After an incubation period of 5-10 days, the onset of the disease is sudden and is marked by fever, chills, headache, and myalgia. Around the fifth day after the onset of symptoms, a maculopapular rash, most prominent on the trunk (chest, back, stomach), may occur. Nausea, vomiting, chest pain, a sore throat, abdominal pain, and diarrhea then may appear. Symptoms become increasingly severe and may include jaundice, inflammation of the pancreas, severe weight loss, delirium, shock, liver failure, and multi-organ dysfunction. Due to similarities between Marburg symptoms and other fevers, diagnosis is difficult. Case-fatality is around 25%.

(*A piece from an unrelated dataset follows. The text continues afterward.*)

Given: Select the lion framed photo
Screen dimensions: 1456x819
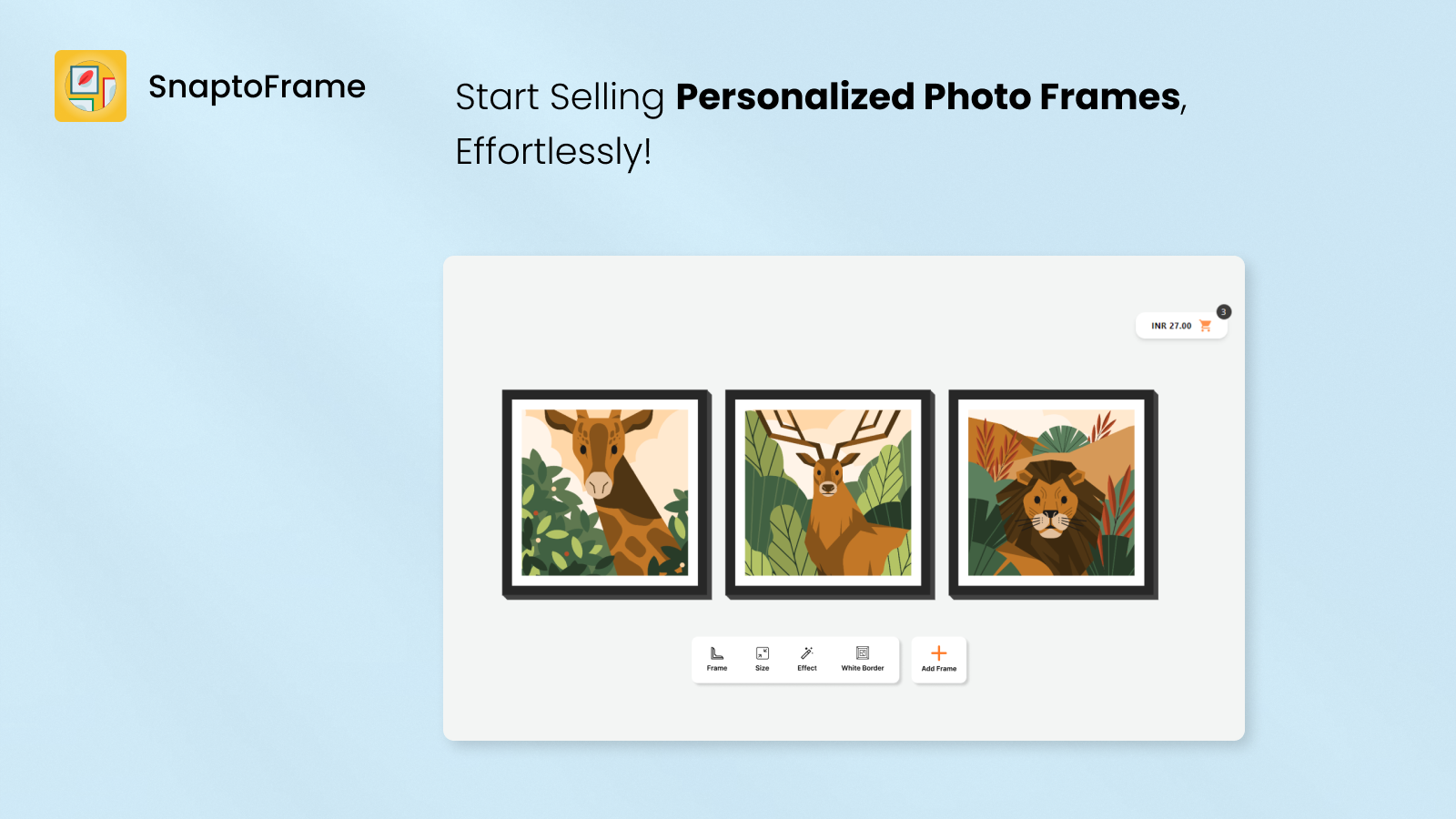Looking at the screenshot, I should tap(1052, 494).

Antigen-capture enzyme-linked immunosorbent assay (ELISA) testing, IgM-capture ELISA, polymerase chain reaction (PCR), and virus isolation can be used to confirm a case of Marburg hemorrhagic fever within a few days of the onset of symptoms. The IgG-capture ELISA is appropriate for testing persons later in the course of disease or after recovery. The disease is readily diagnosed by immunohistochemistry, virus isolation, or PCR of blood or tissue specimens from deceased patients.

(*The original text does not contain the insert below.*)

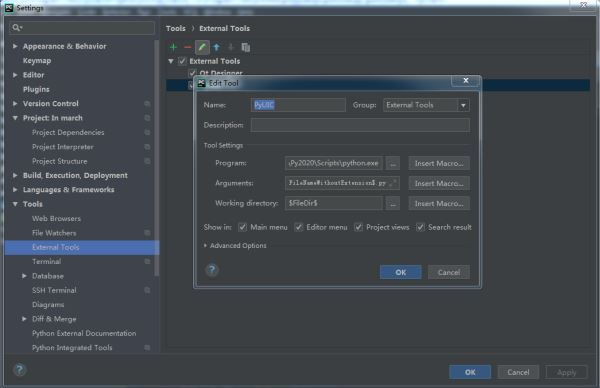
Task: Click the green plus add tool icon
Action: point(173,47)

As of 2007, there is no vaccine, and a specific treatment for this disease is unknown. However, supportive hospital therapy should be utilized. This includes balancing the patient's fluids and electrolytes, maintaining their oxygen status and blood pressure, replacing lost blood and clotting factors and treating them for any complicating infections. Sometimes treatment also has used transfusion of fresh-frozen plasma and other preparations to replace the blood proteins important in clotting. One controversial treatment is the use of heparin (which blocks clotting) to prevent the consumption of clotting factors. Some researchers believe the consumption of clotting factors is part of the disease process.